> [Data to process]:

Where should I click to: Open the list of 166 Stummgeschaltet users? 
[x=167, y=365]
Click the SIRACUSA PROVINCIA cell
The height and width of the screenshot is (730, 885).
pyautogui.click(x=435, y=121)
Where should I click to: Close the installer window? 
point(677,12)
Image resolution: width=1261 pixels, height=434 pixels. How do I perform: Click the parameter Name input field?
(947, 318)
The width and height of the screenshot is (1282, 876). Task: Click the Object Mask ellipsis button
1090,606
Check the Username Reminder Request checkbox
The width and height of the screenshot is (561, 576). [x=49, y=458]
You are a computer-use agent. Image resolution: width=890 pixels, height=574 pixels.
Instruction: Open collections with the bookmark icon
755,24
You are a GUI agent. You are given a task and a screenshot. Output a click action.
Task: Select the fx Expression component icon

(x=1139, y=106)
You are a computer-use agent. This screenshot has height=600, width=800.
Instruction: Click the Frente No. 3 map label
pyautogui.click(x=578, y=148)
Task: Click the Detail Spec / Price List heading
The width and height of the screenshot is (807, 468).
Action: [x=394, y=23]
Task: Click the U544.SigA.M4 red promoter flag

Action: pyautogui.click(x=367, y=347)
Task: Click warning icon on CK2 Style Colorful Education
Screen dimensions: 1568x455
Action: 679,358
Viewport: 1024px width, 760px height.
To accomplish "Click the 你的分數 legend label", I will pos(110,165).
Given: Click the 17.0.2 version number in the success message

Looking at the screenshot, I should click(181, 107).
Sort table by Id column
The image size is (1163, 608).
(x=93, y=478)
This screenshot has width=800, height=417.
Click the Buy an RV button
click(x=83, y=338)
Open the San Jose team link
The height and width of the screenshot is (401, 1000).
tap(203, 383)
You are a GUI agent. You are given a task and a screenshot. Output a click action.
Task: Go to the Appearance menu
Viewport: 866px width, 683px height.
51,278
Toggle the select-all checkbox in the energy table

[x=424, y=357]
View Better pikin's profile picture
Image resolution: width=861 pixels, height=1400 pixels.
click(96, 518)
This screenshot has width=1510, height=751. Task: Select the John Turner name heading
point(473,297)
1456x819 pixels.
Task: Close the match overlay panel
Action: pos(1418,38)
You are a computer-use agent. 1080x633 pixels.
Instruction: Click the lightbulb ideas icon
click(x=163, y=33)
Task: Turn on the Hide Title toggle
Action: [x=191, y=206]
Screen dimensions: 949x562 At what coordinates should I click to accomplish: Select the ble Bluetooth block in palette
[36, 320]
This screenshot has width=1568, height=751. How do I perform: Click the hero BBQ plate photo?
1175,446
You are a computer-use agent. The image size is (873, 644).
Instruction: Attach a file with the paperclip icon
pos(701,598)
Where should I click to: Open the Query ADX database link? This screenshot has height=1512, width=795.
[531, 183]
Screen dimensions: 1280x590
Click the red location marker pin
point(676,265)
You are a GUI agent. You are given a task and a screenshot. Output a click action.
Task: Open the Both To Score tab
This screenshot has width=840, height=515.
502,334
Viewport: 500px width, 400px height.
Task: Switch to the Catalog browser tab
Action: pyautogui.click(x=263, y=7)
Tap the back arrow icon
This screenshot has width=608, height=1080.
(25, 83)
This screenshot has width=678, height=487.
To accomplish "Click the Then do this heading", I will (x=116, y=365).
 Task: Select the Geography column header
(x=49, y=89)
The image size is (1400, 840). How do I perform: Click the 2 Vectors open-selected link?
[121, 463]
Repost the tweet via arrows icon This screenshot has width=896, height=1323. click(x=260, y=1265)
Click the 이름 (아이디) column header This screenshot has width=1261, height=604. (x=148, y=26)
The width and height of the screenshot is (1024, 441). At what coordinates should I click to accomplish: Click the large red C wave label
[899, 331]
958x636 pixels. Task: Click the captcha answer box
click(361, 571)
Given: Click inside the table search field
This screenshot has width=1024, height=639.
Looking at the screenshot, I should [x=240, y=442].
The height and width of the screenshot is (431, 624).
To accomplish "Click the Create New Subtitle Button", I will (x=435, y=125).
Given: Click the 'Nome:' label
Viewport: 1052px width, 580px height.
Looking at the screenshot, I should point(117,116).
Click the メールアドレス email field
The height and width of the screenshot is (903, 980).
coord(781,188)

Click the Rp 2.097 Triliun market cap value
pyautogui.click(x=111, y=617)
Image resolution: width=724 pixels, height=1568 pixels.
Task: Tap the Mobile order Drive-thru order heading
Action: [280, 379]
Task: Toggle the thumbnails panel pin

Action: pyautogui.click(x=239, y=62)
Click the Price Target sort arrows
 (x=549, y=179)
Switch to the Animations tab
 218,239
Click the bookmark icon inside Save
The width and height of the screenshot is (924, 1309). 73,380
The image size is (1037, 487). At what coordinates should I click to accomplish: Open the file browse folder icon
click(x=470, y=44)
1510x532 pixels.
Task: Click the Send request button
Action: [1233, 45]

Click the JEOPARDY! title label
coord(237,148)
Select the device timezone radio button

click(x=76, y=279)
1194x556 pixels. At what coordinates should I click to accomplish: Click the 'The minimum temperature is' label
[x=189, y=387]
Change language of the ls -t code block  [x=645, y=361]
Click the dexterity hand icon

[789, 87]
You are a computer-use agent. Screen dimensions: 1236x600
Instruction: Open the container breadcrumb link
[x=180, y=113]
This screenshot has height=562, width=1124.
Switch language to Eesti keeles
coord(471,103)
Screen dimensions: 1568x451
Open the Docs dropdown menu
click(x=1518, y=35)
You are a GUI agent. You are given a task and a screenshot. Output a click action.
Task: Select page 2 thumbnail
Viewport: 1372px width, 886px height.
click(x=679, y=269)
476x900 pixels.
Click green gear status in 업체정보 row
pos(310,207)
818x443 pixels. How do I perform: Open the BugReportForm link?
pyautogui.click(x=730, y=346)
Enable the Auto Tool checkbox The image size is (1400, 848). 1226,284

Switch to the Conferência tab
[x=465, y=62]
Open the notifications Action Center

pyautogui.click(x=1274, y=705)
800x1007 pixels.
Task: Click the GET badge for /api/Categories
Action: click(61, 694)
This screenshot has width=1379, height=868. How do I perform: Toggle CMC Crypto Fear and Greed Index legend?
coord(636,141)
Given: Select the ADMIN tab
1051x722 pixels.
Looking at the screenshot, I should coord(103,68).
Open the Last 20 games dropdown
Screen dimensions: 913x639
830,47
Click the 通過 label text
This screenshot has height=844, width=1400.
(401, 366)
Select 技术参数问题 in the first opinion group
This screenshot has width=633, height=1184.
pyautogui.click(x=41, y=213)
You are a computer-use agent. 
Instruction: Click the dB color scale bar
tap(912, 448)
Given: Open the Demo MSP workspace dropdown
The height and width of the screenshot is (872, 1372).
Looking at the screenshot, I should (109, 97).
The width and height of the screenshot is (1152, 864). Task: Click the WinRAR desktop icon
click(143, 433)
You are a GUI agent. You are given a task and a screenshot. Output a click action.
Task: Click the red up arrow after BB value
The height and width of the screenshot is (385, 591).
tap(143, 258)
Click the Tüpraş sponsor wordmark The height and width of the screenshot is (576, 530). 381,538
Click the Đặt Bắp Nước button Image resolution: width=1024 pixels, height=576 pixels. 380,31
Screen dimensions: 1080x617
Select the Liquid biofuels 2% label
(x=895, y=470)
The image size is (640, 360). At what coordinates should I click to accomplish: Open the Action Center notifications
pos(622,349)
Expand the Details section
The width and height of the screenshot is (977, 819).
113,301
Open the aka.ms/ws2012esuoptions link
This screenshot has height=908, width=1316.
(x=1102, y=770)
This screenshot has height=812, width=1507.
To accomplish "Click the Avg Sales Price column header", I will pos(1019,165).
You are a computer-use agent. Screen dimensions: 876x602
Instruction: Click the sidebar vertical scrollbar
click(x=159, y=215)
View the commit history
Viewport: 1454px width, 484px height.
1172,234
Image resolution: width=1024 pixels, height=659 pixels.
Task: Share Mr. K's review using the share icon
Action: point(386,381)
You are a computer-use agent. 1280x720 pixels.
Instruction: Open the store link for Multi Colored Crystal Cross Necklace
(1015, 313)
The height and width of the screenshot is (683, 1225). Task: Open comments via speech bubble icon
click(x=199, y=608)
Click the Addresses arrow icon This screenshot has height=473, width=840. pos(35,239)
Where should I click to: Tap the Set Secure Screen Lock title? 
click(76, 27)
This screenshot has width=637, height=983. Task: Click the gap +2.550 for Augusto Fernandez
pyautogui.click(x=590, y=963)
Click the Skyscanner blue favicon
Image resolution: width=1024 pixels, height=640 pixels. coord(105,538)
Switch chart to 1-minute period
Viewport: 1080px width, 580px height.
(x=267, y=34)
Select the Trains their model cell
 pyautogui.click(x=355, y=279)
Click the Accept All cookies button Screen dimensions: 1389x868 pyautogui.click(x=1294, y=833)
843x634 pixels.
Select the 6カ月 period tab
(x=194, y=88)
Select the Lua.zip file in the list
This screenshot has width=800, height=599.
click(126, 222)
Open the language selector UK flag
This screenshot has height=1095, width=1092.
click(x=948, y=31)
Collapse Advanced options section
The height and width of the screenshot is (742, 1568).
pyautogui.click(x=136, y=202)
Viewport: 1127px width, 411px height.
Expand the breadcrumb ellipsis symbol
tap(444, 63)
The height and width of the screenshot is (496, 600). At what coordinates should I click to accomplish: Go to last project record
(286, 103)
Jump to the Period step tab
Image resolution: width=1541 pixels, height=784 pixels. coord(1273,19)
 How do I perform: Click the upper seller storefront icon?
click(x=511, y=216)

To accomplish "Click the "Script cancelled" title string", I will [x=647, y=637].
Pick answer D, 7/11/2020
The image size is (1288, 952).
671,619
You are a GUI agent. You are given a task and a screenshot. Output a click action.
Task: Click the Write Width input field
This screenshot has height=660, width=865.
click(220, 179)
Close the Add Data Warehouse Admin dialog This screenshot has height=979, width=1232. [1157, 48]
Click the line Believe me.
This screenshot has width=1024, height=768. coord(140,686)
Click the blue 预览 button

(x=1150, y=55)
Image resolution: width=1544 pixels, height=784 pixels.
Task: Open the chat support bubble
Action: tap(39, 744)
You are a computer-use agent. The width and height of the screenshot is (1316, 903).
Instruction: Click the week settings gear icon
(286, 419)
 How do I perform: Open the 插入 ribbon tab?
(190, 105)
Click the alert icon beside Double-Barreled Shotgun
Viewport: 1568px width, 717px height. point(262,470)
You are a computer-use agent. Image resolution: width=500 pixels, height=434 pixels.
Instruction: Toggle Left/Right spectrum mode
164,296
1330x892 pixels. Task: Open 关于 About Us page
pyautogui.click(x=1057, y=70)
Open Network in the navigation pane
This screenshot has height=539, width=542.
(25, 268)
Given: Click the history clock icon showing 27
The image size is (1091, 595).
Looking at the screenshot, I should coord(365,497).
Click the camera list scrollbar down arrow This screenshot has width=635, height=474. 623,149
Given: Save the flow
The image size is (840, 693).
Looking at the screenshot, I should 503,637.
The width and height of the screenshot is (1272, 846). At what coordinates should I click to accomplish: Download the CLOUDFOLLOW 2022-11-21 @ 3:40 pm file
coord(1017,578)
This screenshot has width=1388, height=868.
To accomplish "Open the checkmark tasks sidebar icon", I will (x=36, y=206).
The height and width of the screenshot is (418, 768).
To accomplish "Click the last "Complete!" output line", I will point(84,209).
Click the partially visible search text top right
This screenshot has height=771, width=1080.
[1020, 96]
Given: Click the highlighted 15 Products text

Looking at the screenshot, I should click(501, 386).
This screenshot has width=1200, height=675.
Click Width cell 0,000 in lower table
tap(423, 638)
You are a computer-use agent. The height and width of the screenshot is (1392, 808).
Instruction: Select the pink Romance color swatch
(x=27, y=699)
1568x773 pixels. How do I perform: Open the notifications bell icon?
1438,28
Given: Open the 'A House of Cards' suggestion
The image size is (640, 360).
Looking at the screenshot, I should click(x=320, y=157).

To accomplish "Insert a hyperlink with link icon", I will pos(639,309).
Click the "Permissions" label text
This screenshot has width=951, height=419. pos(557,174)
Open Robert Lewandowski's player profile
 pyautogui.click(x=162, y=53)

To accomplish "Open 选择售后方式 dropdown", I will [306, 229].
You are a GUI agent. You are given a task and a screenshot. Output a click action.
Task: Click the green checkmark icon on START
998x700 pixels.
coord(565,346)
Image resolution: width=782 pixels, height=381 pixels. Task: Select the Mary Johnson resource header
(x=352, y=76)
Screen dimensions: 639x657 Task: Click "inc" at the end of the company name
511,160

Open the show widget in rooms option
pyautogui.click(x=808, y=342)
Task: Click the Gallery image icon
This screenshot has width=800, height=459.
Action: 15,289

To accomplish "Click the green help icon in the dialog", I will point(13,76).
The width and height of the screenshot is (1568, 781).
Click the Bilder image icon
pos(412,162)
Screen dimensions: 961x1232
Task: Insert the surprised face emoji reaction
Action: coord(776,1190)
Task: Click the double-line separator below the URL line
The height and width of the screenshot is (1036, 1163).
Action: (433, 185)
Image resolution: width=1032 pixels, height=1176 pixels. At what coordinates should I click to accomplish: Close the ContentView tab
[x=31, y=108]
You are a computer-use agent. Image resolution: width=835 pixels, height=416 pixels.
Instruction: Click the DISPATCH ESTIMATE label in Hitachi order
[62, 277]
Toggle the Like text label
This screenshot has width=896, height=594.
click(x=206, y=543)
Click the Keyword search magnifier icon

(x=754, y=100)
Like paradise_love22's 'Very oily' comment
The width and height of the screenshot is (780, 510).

> [Your task]:
Scan the material above for lines holding "checkmark" and copy each of them.

> [Task answer]:
To accomplish "Open the checkmark tasks sidebar icon", I will (x=36, y=206).
Task: Click the green checkmark icon on START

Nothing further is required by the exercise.